▶ Data for this task
.....
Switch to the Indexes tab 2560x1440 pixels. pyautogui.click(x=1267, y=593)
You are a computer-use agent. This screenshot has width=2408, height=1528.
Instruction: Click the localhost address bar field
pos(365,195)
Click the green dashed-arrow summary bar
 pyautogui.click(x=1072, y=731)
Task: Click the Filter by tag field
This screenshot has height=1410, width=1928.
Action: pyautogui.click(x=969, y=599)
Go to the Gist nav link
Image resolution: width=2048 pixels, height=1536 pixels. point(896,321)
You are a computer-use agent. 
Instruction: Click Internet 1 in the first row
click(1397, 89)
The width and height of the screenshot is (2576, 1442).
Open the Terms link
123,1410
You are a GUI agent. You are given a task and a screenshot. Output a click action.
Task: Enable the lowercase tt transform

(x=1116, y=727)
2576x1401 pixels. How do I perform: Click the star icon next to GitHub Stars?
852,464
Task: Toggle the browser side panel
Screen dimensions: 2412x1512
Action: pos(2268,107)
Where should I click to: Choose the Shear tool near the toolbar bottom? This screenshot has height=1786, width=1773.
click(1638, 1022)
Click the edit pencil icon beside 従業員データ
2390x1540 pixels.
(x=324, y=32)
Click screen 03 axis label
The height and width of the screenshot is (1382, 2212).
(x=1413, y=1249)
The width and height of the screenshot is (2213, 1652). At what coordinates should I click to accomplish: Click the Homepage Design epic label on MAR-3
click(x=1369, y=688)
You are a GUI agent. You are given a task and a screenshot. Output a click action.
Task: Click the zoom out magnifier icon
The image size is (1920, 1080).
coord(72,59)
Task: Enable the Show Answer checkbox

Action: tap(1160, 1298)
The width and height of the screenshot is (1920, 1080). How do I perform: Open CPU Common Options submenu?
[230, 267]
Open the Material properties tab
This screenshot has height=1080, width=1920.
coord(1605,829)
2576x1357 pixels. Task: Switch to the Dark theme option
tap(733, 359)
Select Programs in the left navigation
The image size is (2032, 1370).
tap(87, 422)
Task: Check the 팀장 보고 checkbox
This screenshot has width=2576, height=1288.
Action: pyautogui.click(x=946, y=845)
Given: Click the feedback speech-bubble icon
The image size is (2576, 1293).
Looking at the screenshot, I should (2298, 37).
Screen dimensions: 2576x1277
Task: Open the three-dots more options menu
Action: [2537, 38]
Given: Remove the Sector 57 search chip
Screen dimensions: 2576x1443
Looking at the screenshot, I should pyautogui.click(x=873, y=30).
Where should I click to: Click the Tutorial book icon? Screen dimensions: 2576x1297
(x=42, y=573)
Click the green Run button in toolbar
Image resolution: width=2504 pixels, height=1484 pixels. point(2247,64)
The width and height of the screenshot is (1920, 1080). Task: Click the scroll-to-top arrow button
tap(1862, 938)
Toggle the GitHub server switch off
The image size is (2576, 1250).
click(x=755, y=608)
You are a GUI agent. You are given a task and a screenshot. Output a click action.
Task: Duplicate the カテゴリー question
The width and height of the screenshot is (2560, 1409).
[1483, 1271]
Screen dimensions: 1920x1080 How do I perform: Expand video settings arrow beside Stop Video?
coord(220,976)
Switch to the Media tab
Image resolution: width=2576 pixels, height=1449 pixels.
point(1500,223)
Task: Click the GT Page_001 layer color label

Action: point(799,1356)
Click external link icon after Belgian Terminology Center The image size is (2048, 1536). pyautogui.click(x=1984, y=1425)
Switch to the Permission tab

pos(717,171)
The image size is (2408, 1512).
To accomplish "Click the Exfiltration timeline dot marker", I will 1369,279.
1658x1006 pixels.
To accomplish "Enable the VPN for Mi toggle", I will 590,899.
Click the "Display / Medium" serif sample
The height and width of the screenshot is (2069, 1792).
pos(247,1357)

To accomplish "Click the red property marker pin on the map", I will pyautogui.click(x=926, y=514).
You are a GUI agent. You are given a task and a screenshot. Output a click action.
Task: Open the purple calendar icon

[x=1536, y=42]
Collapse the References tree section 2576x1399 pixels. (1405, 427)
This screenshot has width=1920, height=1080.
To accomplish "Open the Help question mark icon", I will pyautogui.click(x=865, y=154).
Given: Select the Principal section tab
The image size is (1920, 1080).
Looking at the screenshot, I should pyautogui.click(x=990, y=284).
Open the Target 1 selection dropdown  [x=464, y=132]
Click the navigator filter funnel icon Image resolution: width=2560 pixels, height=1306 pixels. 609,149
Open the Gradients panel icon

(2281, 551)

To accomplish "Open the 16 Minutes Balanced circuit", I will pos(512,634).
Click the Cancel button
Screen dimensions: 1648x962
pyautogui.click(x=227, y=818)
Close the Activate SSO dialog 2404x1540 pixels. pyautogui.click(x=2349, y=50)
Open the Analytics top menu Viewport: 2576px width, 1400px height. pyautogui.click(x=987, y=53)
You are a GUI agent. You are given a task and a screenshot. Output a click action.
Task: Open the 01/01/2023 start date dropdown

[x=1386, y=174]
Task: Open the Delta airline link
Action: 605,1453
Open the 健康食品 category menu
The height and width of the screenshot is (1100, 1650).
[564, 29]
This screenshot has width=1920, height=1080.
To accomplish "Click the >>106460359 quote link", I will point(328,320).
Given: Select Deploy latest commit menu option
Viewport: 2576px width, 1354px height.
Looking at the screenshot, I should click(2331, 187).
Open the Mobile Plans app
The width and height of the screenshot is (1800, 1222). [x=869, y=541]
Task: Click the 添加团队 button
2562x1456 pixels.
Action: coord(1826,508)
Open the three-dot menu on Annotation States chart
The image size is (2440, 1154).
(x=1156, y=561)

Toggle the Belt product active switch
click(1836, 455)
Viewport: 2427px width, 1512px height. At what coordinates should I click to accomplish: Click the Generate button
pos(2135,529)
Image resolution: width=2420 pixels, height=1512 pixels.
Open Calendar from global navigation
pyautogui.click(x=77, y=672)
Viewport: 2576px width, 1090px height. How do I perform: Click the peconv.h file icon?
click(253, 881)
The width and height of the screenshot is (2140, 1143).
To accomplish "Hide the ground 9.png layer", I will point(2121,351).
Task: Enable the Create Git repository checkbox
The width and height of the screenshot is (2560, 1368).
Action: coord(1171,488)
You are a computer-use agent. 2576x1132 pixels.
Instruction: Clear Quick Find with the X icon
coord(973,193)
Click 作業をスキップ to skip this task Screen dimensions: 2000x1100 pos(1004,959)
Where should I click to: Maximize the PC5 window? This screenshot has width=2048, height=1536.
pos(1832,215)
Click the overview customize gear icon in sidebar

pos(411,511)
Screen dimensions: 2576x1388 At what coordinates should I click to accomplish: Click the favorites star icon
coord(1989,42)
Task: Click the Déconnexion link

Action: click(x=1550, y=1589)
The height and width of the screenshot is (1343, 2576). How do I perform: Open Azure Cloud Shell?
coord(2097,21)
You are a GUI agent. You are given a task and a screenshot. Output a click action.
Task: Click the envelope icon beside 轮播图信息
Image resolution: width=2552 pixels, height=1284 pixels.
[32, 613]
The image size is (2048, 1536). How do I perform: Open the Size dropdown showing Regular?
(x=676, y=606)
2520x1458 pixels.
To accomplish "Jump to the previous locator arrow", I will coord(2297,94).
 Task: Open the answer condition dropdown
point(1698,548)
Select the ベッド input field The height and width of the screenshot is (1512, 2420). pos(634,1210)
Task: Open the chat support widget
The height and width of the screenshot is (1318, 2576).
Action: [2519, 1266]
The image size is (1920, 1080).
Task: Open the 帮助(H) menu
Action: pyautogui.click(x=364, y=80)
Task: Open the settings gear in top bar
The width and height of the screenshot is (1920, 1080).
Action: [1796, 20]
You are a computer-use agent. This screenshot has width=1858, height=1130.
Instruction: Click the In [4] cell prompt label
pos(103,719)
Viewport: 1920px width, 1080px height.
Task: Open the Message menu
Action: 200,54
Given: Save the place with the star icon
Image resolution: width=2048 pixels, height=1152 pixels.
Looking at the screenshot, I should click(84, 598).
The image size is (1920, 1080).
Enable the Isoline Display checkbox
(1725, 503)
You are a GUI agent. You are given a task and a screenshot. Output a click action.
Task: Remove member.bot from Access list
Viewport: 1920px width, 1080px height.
.....
A word-for-word restatement of the lines running from the one with "Enable the Isoline Display checkbox" to the last line of the records is the whole answer.

Enable the Isoline Display checkbox
(1725, 503)
You are a GUI agent. You are given a task and a screenshot. Output a click action.
Task: Remove member.bot from Access list
Viewport: 1920px width, 1080px height.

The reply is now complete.